***** Data records

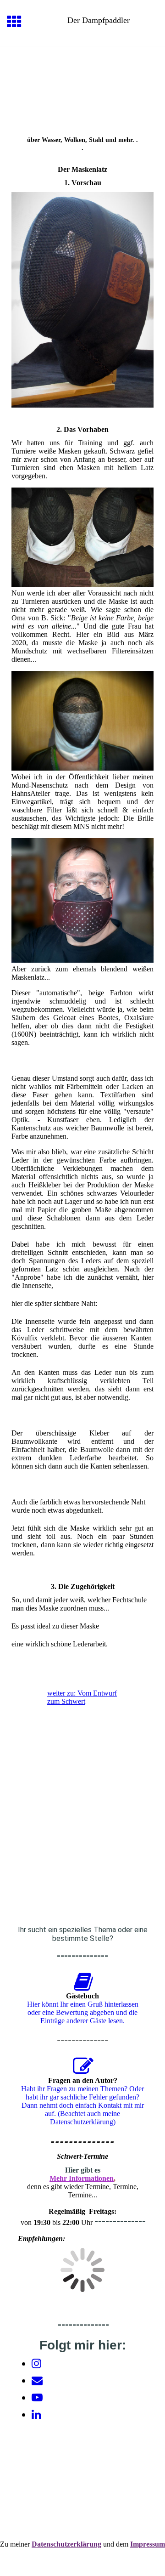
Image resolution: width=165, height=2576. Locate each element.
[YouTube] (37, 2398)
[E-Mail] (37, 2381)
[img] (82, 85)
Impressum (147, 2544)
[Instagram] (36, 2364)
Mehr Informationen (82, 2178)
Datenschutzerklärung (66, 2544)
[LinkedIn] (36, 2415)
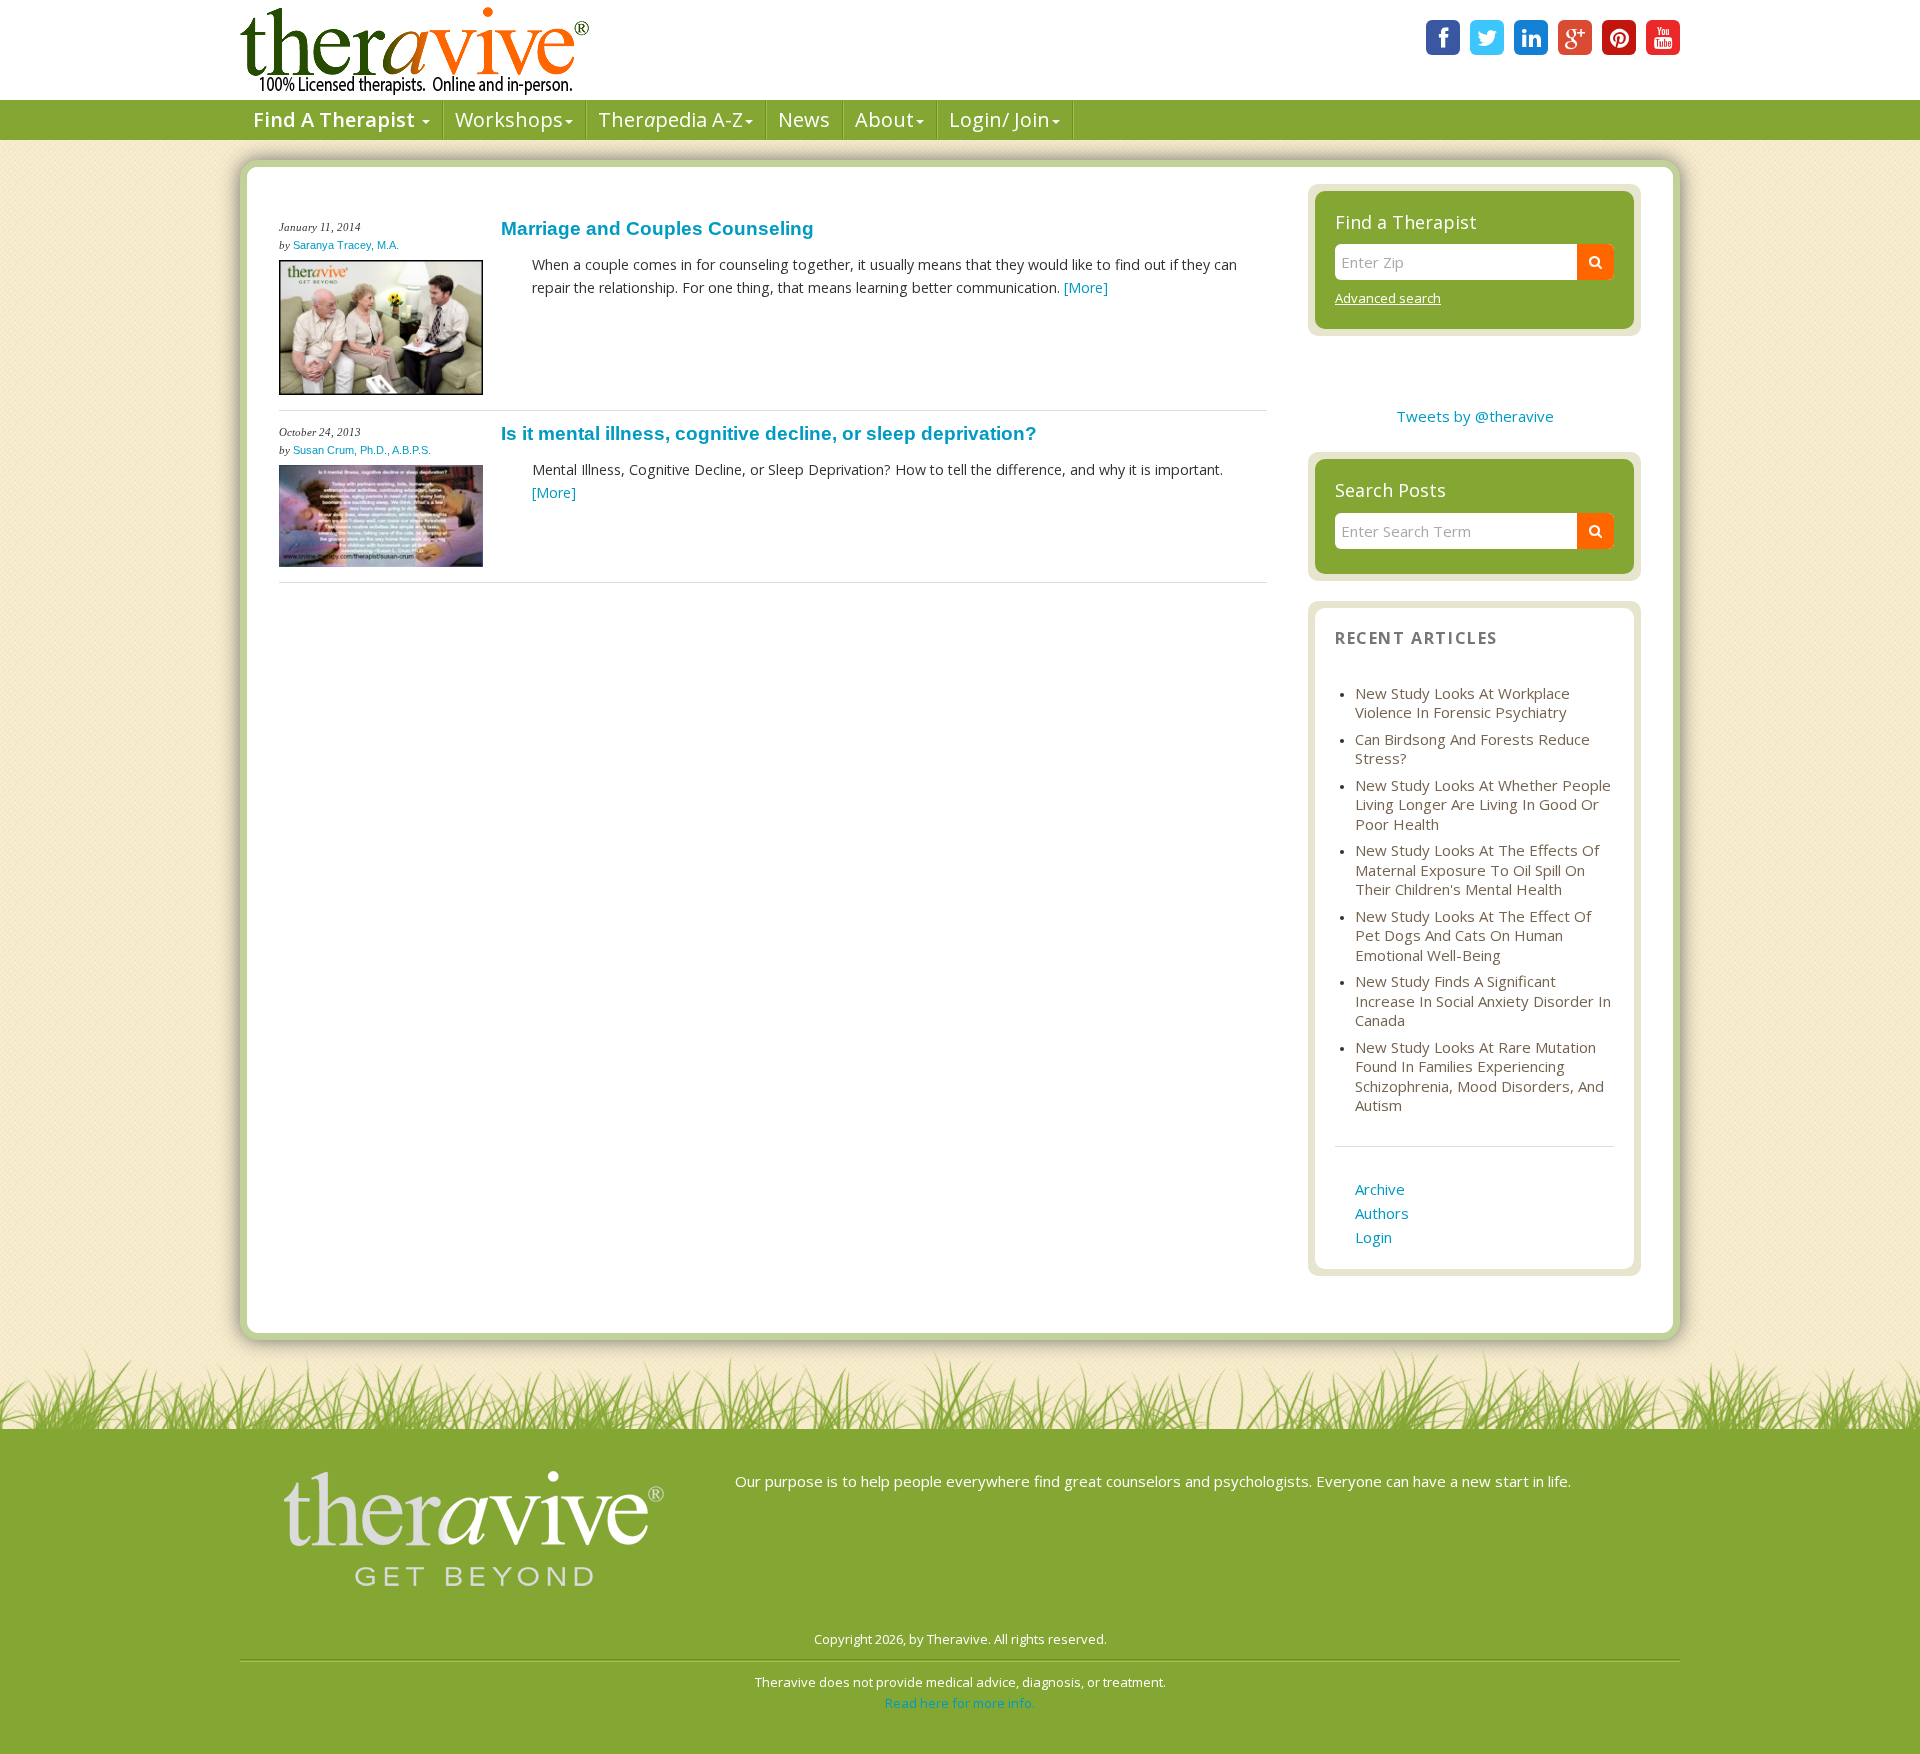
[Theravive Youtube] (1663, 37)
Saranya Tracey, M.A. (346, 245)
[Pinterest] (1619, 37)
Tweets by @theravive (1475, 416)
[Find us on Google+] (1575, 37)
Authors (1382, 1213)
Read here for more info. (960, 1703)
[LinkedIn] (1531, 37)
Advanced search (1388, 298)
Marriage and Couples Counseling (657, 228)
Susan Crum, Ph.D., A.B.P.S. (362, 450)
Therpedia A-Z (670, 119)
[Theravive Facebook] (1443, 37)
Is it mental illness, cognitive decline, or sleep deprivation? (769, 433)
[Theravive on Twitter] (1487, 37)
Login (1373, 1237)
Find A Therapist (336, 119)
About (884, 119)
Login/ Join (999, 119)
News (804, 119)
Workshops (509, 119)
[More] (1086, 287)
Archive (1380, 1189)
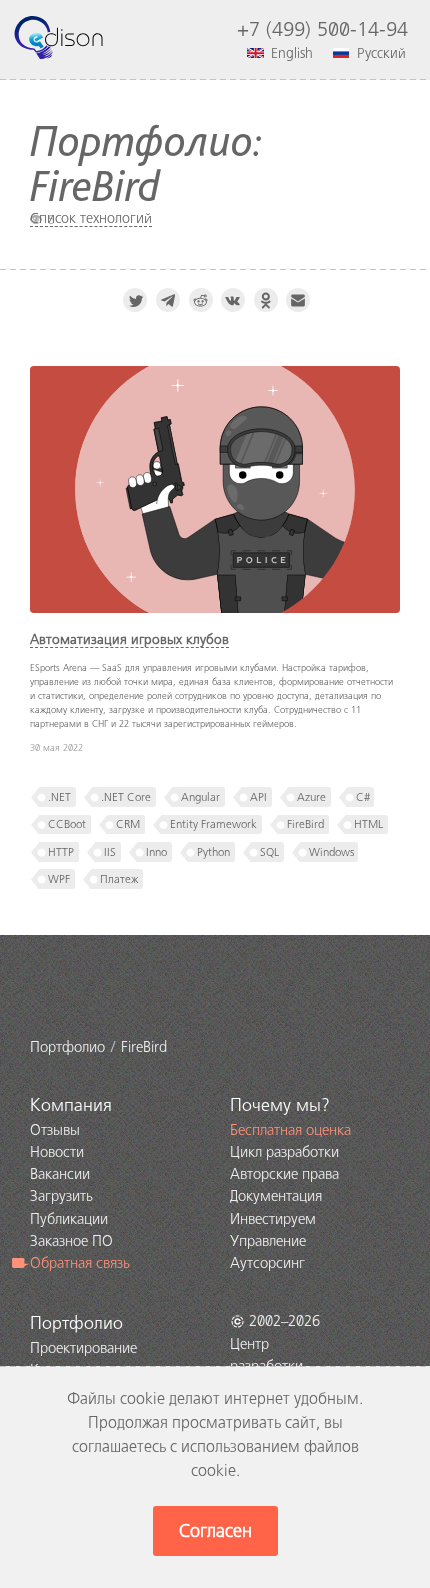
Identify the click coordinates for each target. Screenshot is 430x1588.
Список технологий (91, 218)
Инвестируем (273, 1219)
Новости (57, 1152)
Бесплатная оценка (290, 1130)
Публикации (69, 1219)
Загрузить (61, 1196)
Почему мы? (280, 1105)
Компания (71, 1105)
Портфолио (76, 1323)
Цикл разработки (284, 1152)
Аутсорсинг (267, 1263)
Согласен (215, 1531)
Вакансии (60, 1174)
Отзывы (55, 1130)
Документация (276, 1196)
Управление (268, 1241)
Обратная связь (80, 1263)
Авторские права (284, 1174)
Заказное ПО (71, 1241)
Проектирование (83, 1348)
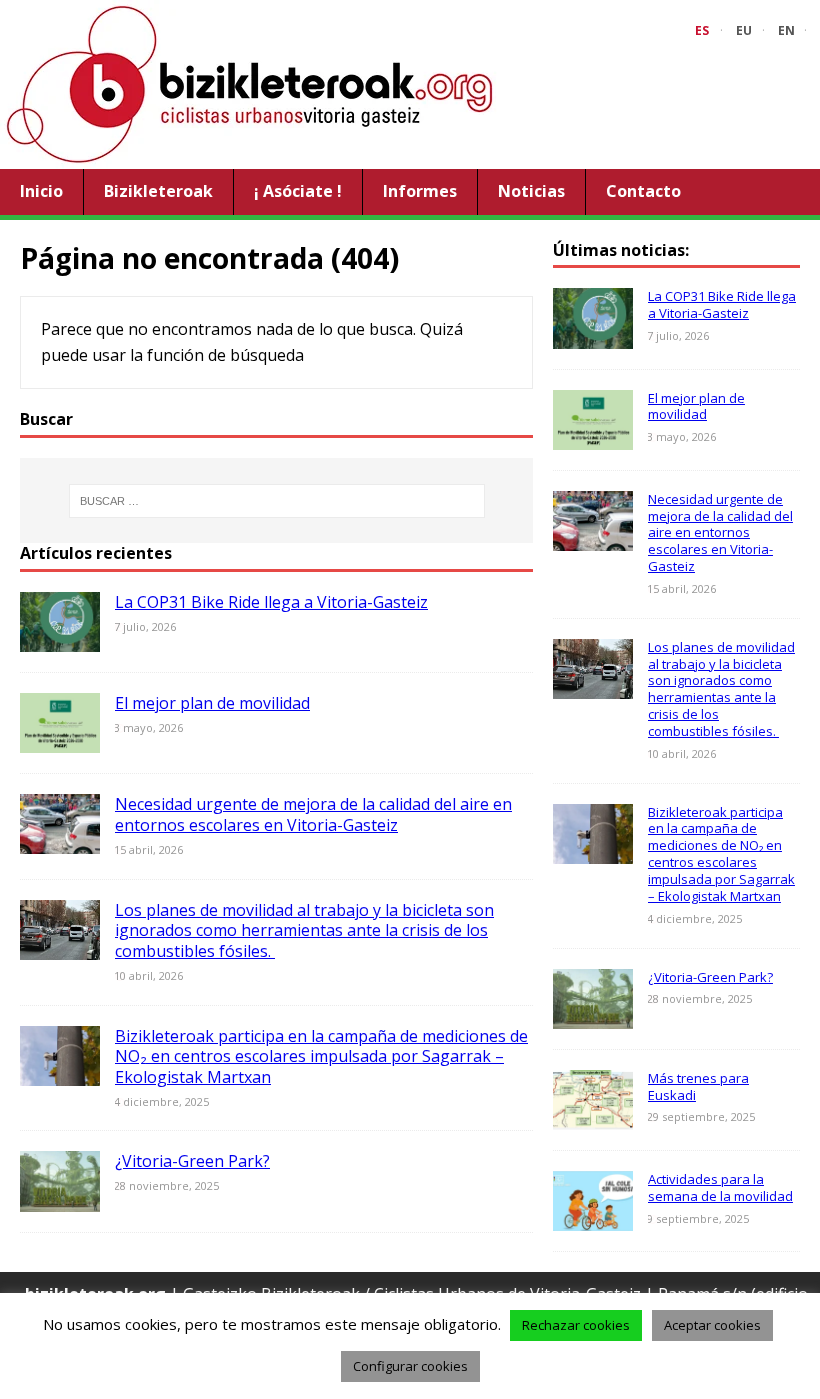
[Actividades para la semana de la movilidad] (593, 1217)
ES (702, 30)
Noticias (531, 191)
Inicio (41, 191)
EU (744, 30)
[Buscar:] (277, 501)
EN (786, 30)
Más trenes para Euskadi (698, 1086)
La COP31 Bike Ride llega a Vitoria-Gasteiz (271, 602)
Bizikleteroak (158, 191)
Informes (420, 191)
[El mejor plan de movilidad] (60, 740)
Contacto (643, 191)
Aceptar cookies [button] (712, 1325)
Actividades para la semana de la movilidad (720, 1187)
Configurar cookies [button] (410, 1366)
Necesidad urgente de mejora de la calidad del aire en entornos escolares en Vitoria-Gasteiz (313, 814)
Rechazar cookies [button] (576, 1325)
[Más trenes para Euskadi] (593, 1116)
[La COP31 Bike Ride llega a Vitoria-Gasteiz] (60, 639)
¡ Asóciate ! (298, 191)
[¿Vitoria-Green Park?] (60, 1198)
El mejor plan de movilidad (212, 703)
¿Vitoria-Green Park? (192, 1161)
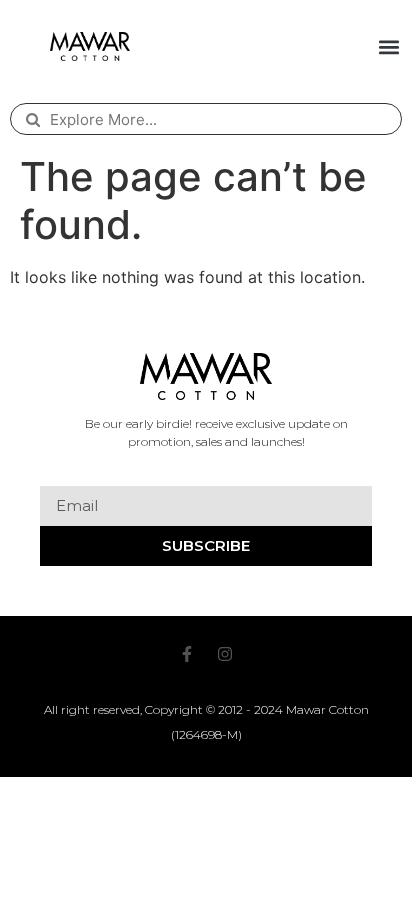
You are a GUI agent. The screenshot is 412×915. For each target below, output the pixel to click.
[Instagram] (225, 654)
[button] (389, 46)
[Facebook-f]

**********

I'd like the material repeated word for word, without the pictures it holds.

Image resolution: width=165, height=2576. Locate each element.
[YouTube] (37, 2398)
[E-Mail] (37, 2381)
[img] (82, 85)
Impressum (147, 2544)
[Instagram] (36, 2364)
Mehr Informationen (82, 2178)
Datenschutzerklärung (66, 2544)
[LinkedIn] (36, 2415)
[Theravive Youtube] (1663, 37)
Saranya Tracey, M.A. (346, 245)
[Pinterest] (1619, 37)
Tweets by @theravive (1475, 416)
[Find us on Google+] (1575, 37)
Authors (1382, 1213)
Read here for more info. (960, 1703)
[LinkedIn] (1531, 37)
Advanced search (1388, 298)
Marriage and Couples Counseling (657, 228)
Susan Crum, Ph.D., A.B.P.S. (362, 450)
Therpedia A-Z (670, 119)
[Theravive Facebook] (1443, 37)
Is it mental illness, cognitive decline, or sleep deprivation? (769, 433)
[Theravive on Twitter] (1487, 37)
Login (1373, 1237)
Find A Therapist (336, 119)
About (884, 119)
Login/ Join (999, 119)
News (804, 119)
Workshops (509, 119)
[More] (1086, 287)
Archive (1380, 1189)
Identify the click coordinates for each target. Screenshot is 430x1588.
Список технологий (91, 218)
Инвестируем (273, 1219)
Новости (57, 1152)
Бесплатная оценка (290, 1130)
Публикации (69, 1219)
Загрузить (61, 1196)
Почему мы? (280, 1105)
Компания (71, 1105)
Портфолио (76, 1323)
Цикл разработки (284, 1152)
Аутсорсинг (267, 1263)
Согласен (215, 1531)
Вакансии (60, 1174)
Отзывы (55, 1130)
Документация (276, 1196)
Управление (268, 1241)
Обратная связь (80, 1263)
Авторские права (284, 1174)
Заказное ПО (71, 1241)
Проектирование (83, 1348)
[Actividades para la semana de la movilidad] (593, 1217)
ES (702, 30)
Noticias (531, 191)
Inicio (41, 191)
EU (744, 30)
[Buscar:] (277, 501)
EN (786, 30)
Más trenes para Euskadi (698, 1086)
La COP31 Bike Ride llega a Vitoria-Gasteiz (271, 602)
Bizikleteroak (158, 191)
Informes (420, 191)
[El mejor plan de movilidad] (60, 740)
Contacto (643, 191)
Aceptar cookies [button] (712, 1325)
Actividades para la semana de la movilidad (720, 1187)
Configurar cookies [button] (410, 1366)
Necesidad urgente de mejora de la calidad del aire en entornos escolares en Vitoria-Gasteiz (313, 814)
Rechazar cookies [button] (576, 1325)
[Más trenes para Euskadi] (593, 1116)
[La COP31 Bike Ride llega a Vitoria-Gasteiz] (60, 639)
¡ Asóciate ! (298, 191)
[¿Vitoria-Green Park?] (60, 1198)
El mejor plan de movilidad (212, 703)
¿Vitoria-Green Park? (192, 1161)
You are a GUI agent. The screenshot is 412×915. For each target below, output the pixel to click.
[Instagram] (225, 654)
[button] (389, 46)
[Facebook-f]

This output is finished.